DESCRIPTION OF EMBODIMENTS
[0014] To make a person skilled in the art understand the technical solutions in the embodiments
of the present invention better, and make the objectives, features, and advantages
of the embodiments of the present invention clearer, the following further describes
the technical solutions in the embodiments of the present invention in detail with
reference to the accompanying drawings.
[0015] Refer to FIG. 2, which is a schematic structural diagram of a multi-frequency array
antenna according to an embodiment of the present invention.
[0016] The multi-frequency array antenna includes at least one dual-polarized low frequency
subarray 21 and at least one dual-polarized high frequency subarray 22, where the
dual-polarized low frequency subarray 21 and the dual-polarized high frequency subarray
22 are arranged, within a same radome 23, in parallel along an axial direction 24
of the multi-frequency array antenna. The axial direction 24 of the multi-frequency
array antenna is a direction of an axis of the multi-frequency array antenna.

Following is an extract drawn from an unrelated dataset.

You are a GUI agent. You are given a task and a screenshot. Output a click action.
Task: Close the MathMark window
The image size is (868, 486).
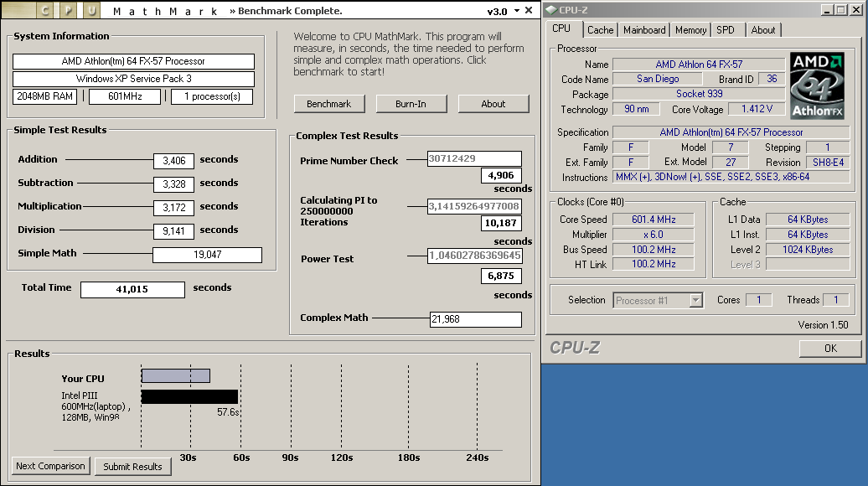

[0017] The dual-polarized low frequency subarray 21 may include two or more types of dual-polarized
low frequency radiation unit pairs 211. Each dual-polarized low frequency radiation
unit pair 211 includes two or more low frequency radiation units, for example, four
low frequency radiation units. The low frequency radiation units in each dual-polarized
low frequency radiation unit pair 211 may be arranged along the axial direction 24
of the multi-frequency array antenna, or may be arranged to be perpendicular to the
axial direction 24. Certainly, there may be other arrangement manners.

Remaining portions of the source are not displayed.